The Dalit and Adivasi activist was subjected to vicious and hateful social media campaign. The alumni called this attack on Dr. Murmu, one of the most powerful voices of Dalit and Adivasi empowerment in contemporary India, utterly deplorable. They demanded strict action against the perpetrators of such violence that silenced the marginalized voices, denigrated the contributions of a leading Adivasi scholar-activist, and maintained established forms of Brahmanical hierarchy.
“It is a matter of great consternation for us that our casteist society does not sensitise its young members to the long history of violence against Adivasis, Dalits, and Bahujans and to the need for affirmative action for the purpose of representation and empowerment, which have been previously stolen from them,” said the letter.
The incessant trolls, hate messages and casteist comments were directed towards Murmu following a series of comments on one of her friend’s posts on September 2 2020, that addressed the aforementioned issue.
Murmu commented that students’ lives were being put at risk by the government’s decision to hold examinations during the pandemic. Shortly after, a woman replied to her comment, “Maroona Murmu, what surprised me was the fact that Jadavpur University has professors with such mentality. I am astonished. Let me brief you a bit on the difference between ‘quota’ and ‘unquota’ (non-quota). To know that life is more important than an academic year, one doesn’t require to be a professor [sic]. It’s not about lagging one year but about how some unqualified and incompetent people take undue advantage of the reservation system and their caste is now helping them be successful, while the deserving lag behind for ever. Our parents are stepping out, taking a risk every day to get us food, while some are sitting at home and getting paid for doing nothing.”
The woman then went on to post on her profile, “Today morning, just reminded one ‘Murmu’ a Santhal about her Adivasi lineage. That too in a polite manner. But some people like her, just made me realise that so-called professors are getting fat simply drawing paychecks.”
As the alumni letter detailed, Dr. Murmu is an accomplished and highly respected historian and educator, who has published widely on women’s history and literary production in Bengal. In addition to her many scholarly contributions, she is also an important and active voice against discrimination based on caste and Adivasi identities in the realm of education in West Bengal and across India.

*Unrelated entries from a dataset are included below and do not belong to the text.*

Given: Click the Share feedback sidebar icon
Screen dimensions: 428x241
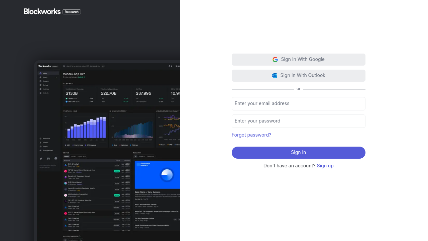Looking at the screenshot, I should 40,151.
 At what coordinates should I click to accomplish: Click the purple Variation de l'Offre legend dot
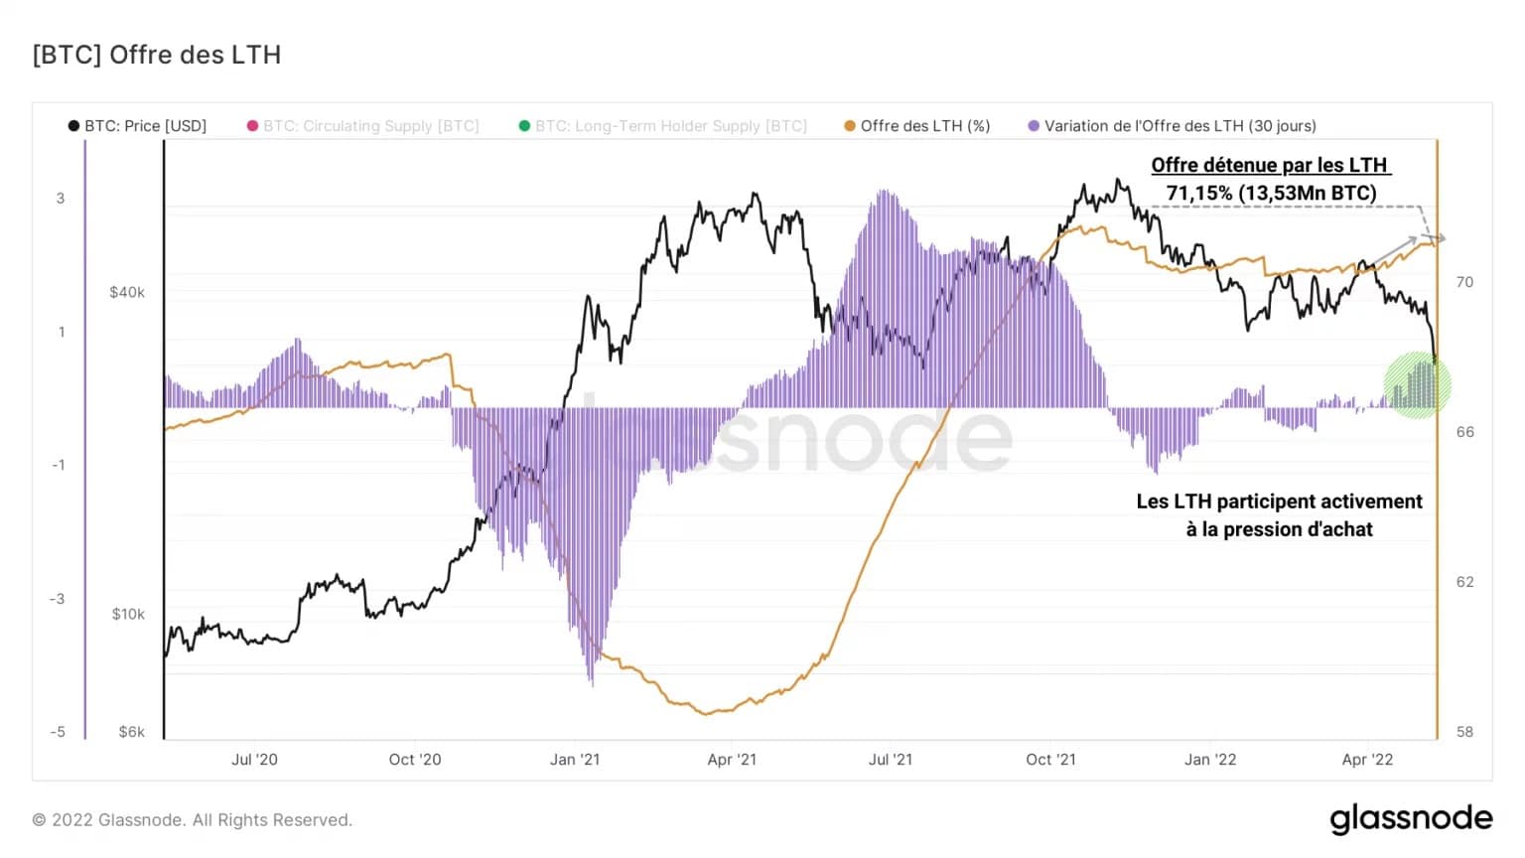click(1034, 126)
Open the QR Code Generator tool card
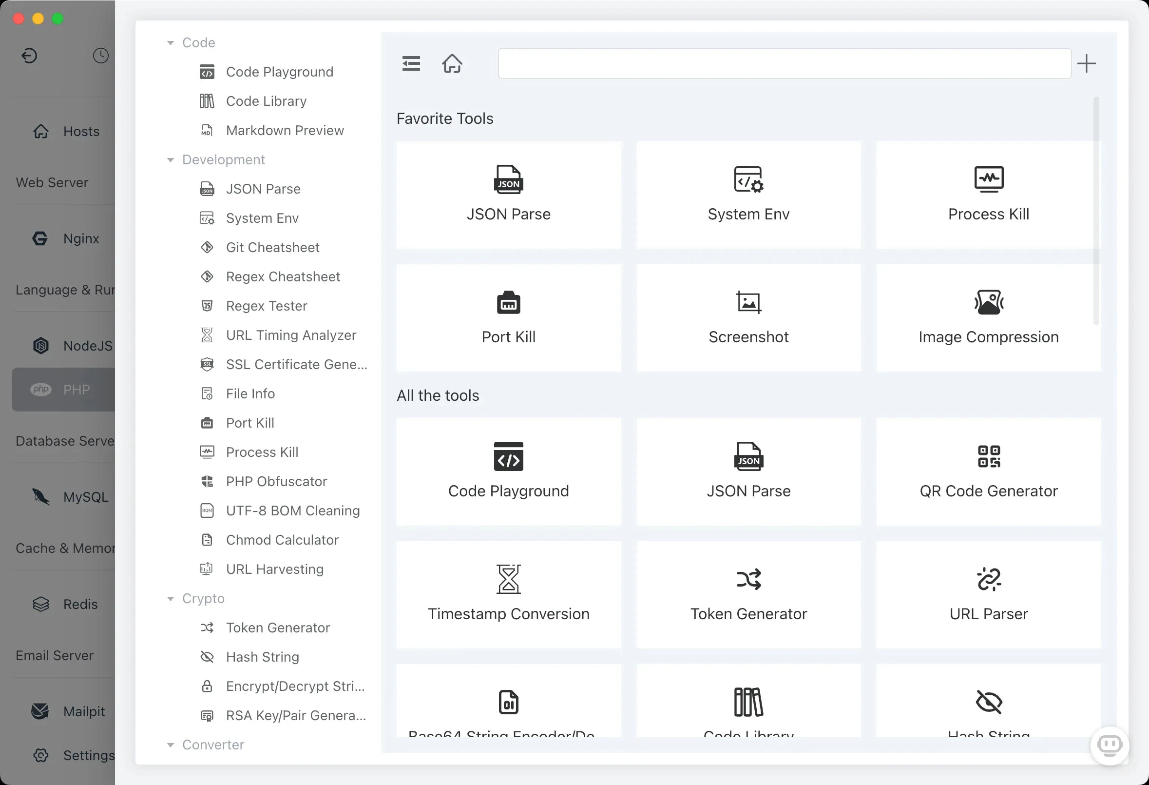Viewport: 1149px width, 785px height. pos(988,472)
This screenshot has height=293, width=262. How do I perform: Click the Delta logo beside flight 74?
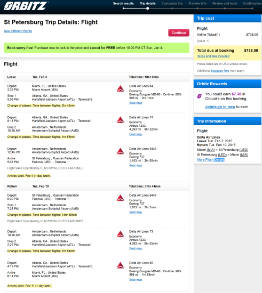pos(121,120)
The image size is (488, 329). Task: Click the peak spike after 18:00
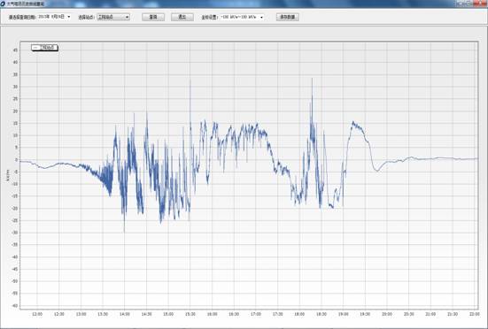point(312,80)
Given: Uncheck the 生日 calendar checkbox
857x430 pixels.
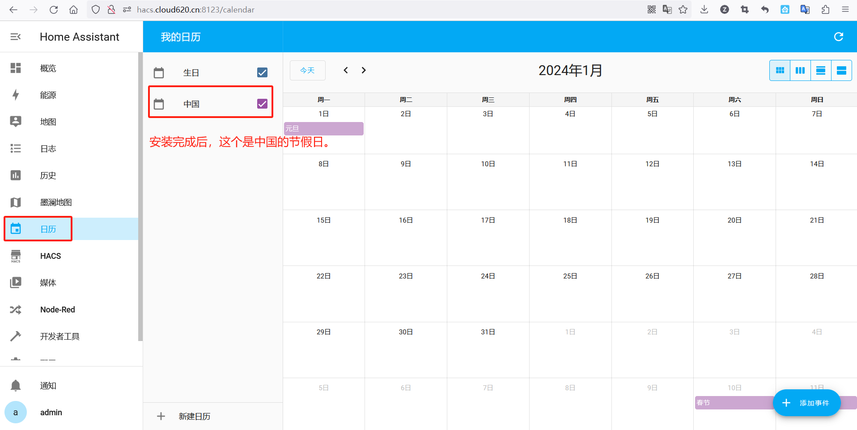Looking at the screenshot, I should click(262, 72).
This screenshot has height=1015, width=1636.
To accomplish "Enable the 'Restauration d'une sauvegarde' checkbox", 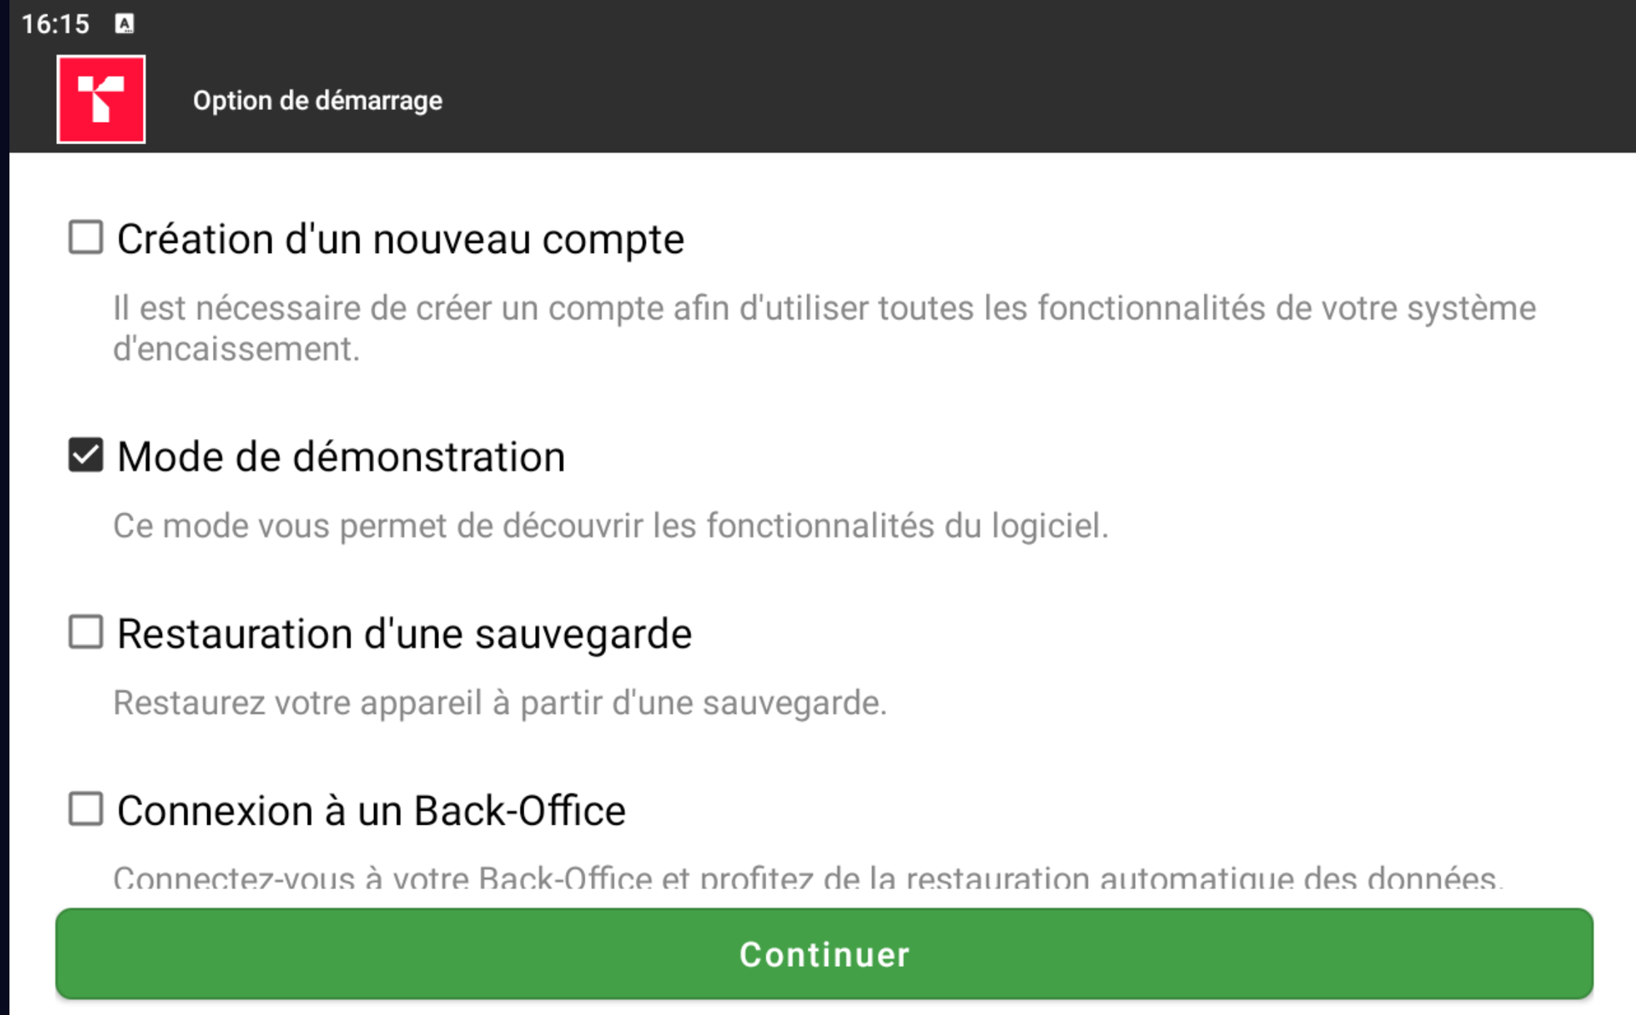I will click(x=85, y=632).
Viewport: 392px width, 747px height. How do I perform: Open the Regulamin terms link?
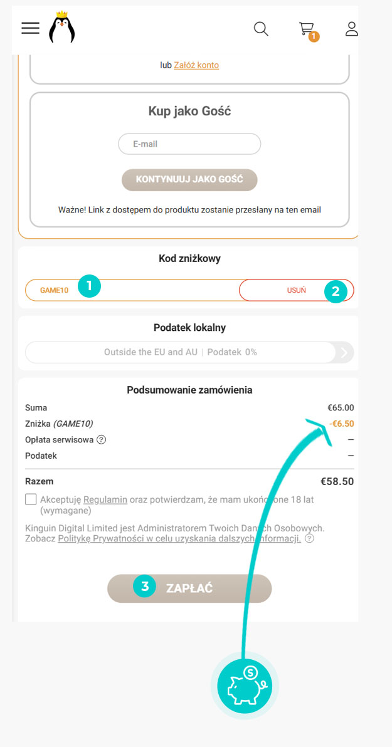point(105,499)
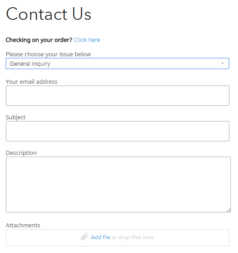Screen dimensions: 238x253
Task: Click inside the Description text area
Action: coord(118,185)
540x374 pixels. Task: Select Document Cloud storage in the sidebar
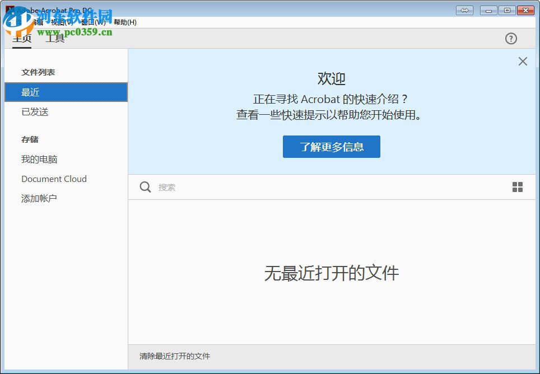pos(54,179)
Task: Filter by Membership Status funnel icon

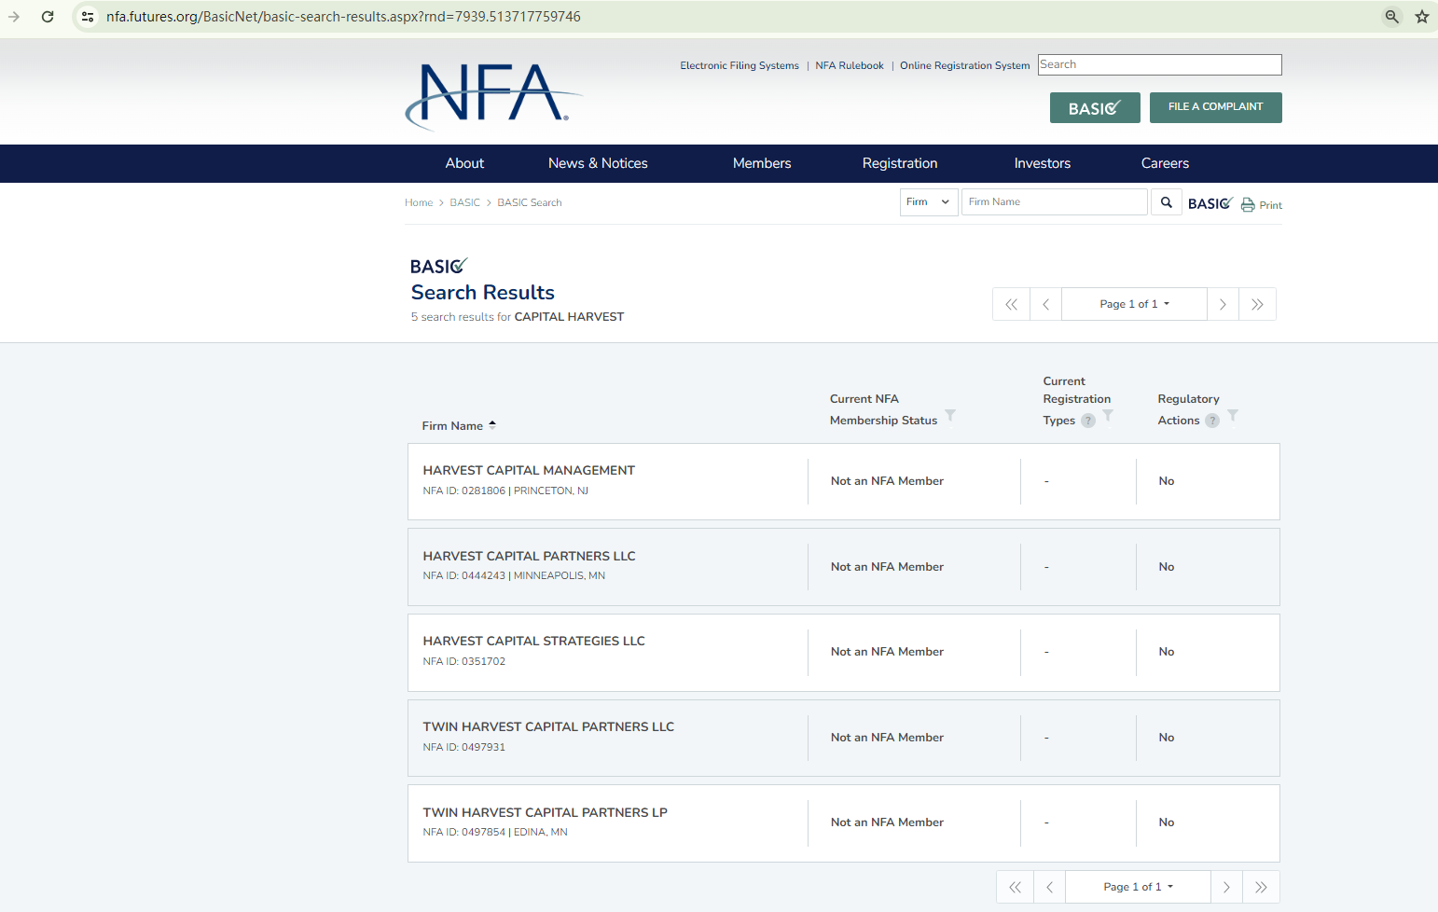Action: click(x=950, y=415)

She is a tireless advocate of increased representation of Dalit-Bahujan-Adivasi voices in education and in public life, and has written extensively on systematic and structural discrimination in post-independence India.
The letter reminds that her writings and activism played a significant role in bringing the ‘caste question’ to the forefront in West Bengal, in a manner that has been transformative and path-breaking.
“The love and respect that she receives from her colleagues and students is evidence of the important role she plays within the university community — as a teacher and a mentor as well as a highly-regarded scholar,” said the letter.
The letter added that the vicious attacks on Dr. Murmu throw light on structural inequalities in the academe, despite the usual legal and institutional safeguards.